#### Excerpt:
--- Begin ---

Not much attention has been given to salinity in the context of temperature data assimilation for seasonal climate forecasts. Hitherto, the most common approach has been to leave the salinity field unmodified when updating the temperature field. This is partly because subsurface salinity observations available in near–real time are very sparse, and partly because the salinity field was thought to be of less importance for the density in the upper tropical ocean. However we will show that not modifying salinity when updating temperature may lead to the generation of artificial and unrealistic water masses which corrupt the model state. We show that this can cause serious errors not only in salinity, but also in the temperature field.

As pointed out by Cooper over a decade ago (Cooper 1988), salinity variability also sometimes plays an important role in determining the three-dimensional density structure even in tropical regions. Recently, observations in the western equatorial Pacific have revealed large interannual variations of salinity at subsurface levels (Kessler 1999; Ji et al. 2000). The physical causes for the observed anomalies are not fully explored yet, and it is also unclear to what extent the ocean analyses at ECMWF, in which salinity is treated as a prognostic tracer, can reproduce the observed changes.

--- End ---

#### What is asked:
1. In the passage on salinity in ocean data assimilation, what has been the most common approach to the salinity field when the temperature field is updated?
2. Continue the passage on salinity in ocean data assimilation, starting after its final sentence.
The listing has nothing to do with the passage on salinity.

#### Raw data:
--- Begin ---

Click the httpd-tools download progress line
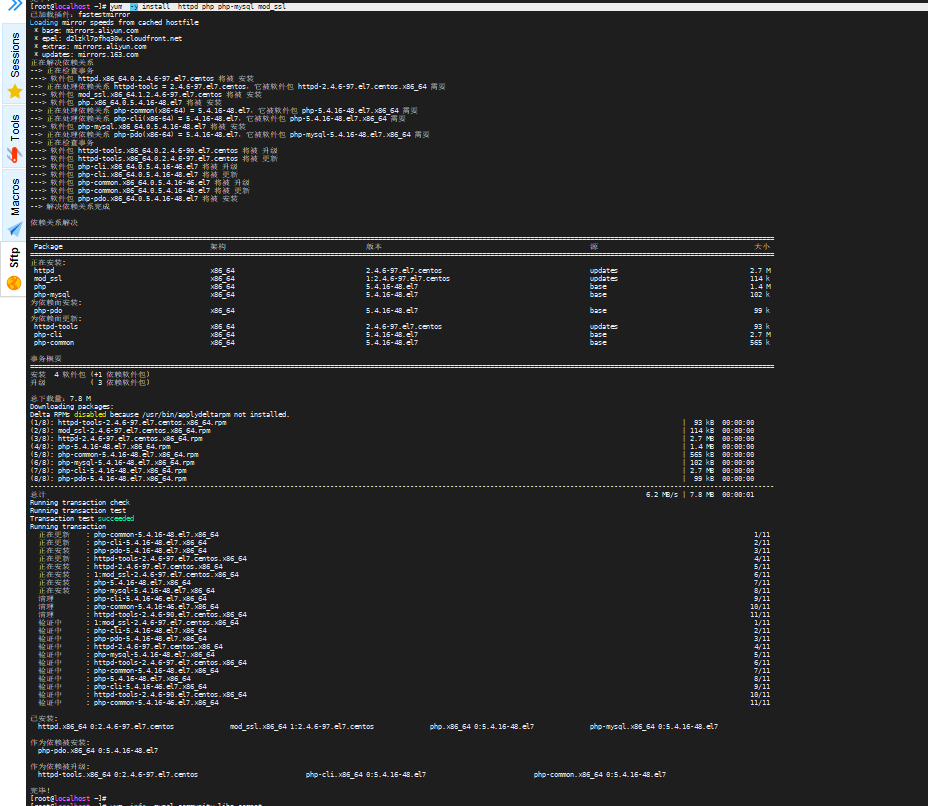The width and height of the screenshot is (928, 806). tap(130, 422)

--- End ---
--- Begin ---

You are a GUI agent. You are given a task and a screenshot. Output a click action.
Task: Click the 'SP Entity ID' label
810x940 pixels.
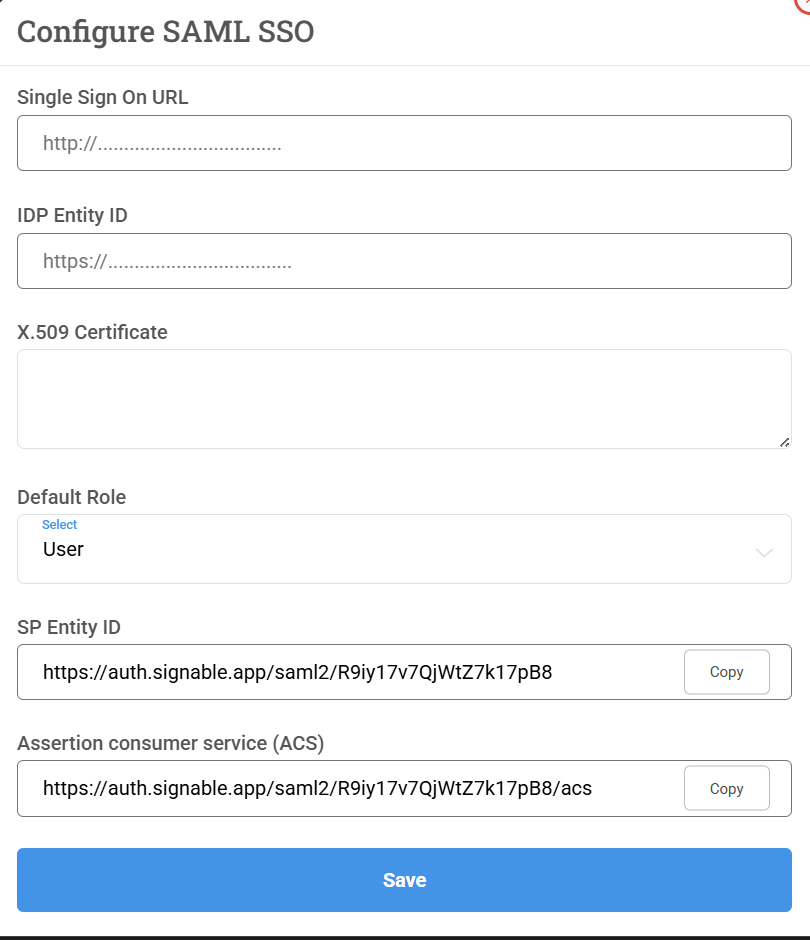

--- End ---
--- Begin ---

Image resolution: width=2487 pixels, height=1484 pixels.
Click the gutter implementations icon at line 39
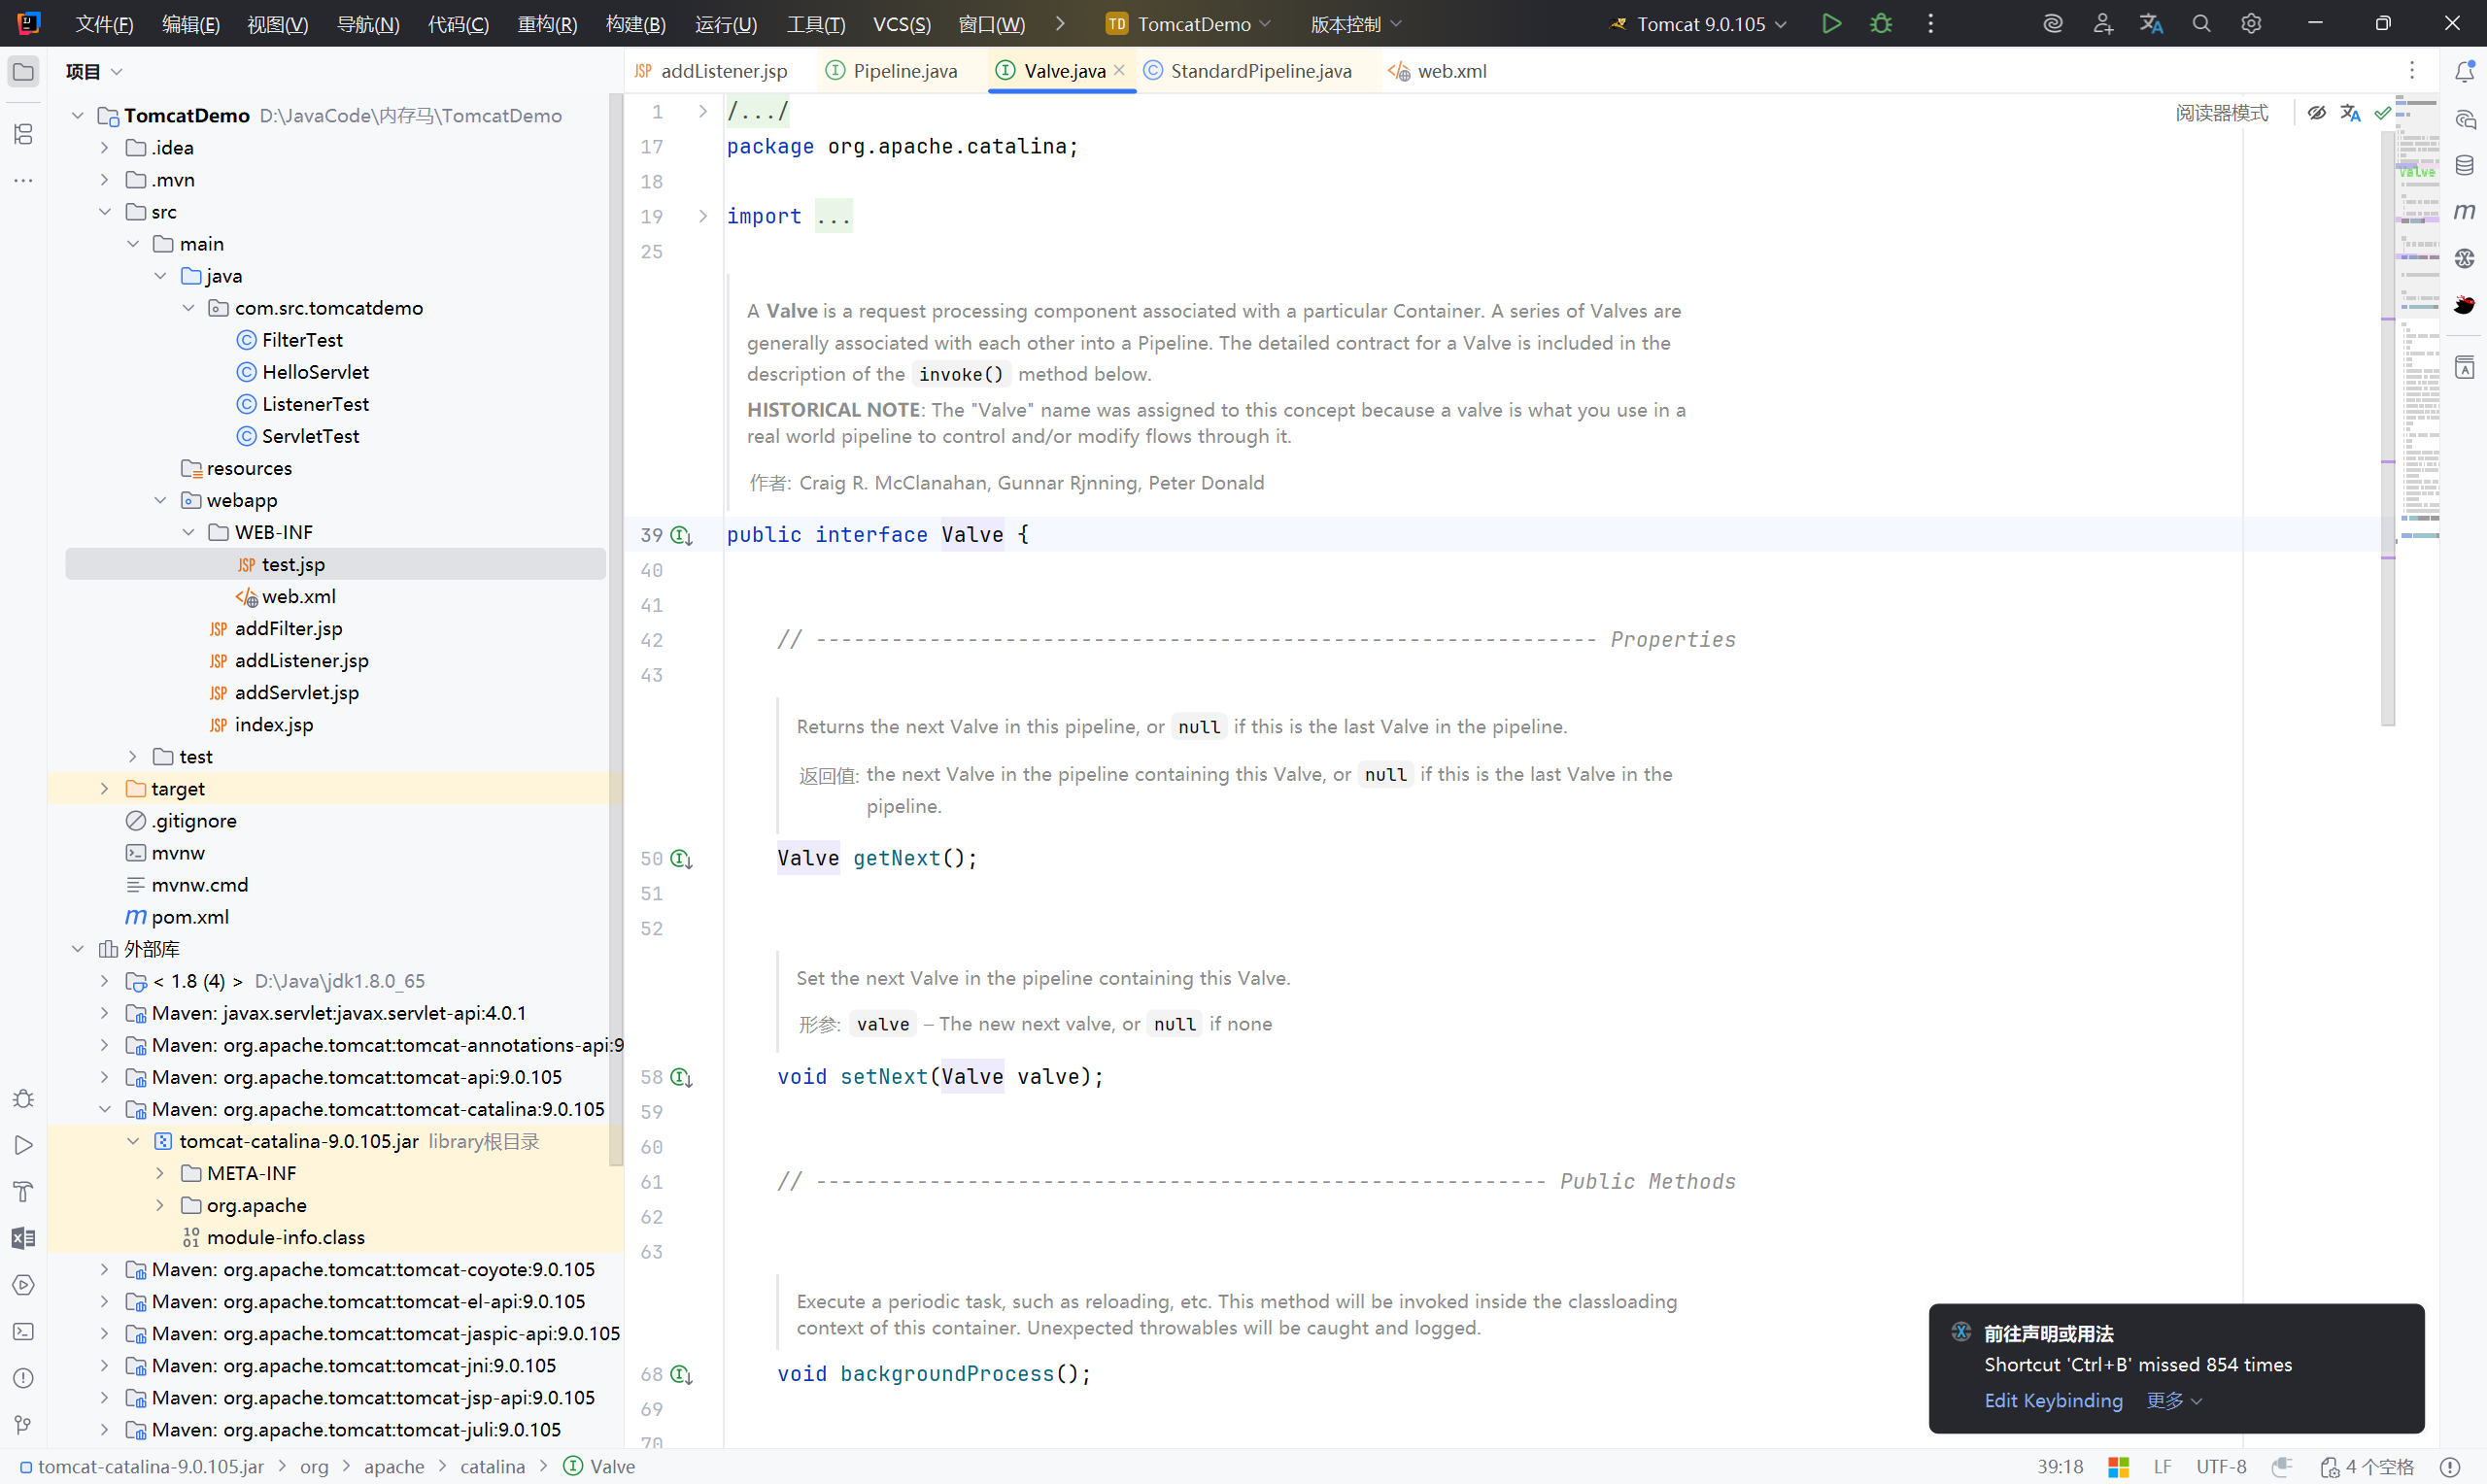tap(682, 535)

--- End ---

#### Responses in order:
1. The salinity field has usually been left unmodified.

2.
Recently, several different attempts have been made to infer salinity when temperature is the only subsurface data available. Some of the proposed methods make use of Empirical Orthogonal Functions (EOFs) to decompose the vertical structure of temperature (T) and salinity (S) profiles and determine relationships between them, as observed over limited regions and periods. The EOFs thus obtained are used to derive salinity from T when direct observations of S are not available. For example, Vossepoel et al. (1999) used 9000 T and S profiles in the equatorial Pacific for the period 1975–96 (i.e., an average of about 3 observations per year in a 1° by 1° region). The EOFs of the data provide a correction to a first guess, which is obtained from a climatological TS relation, so as to improve the S variability. However, the representativeness of the EOFs depends on the availability of T and S observations. Because of the sparsity of S data, it is difficult to extend these results to regions outside the tropical Pacific. Furthermore, the fact that EOFs can only represent structures that are present in the training data may prevent reconstruction of S profiles that have not been observed in the past.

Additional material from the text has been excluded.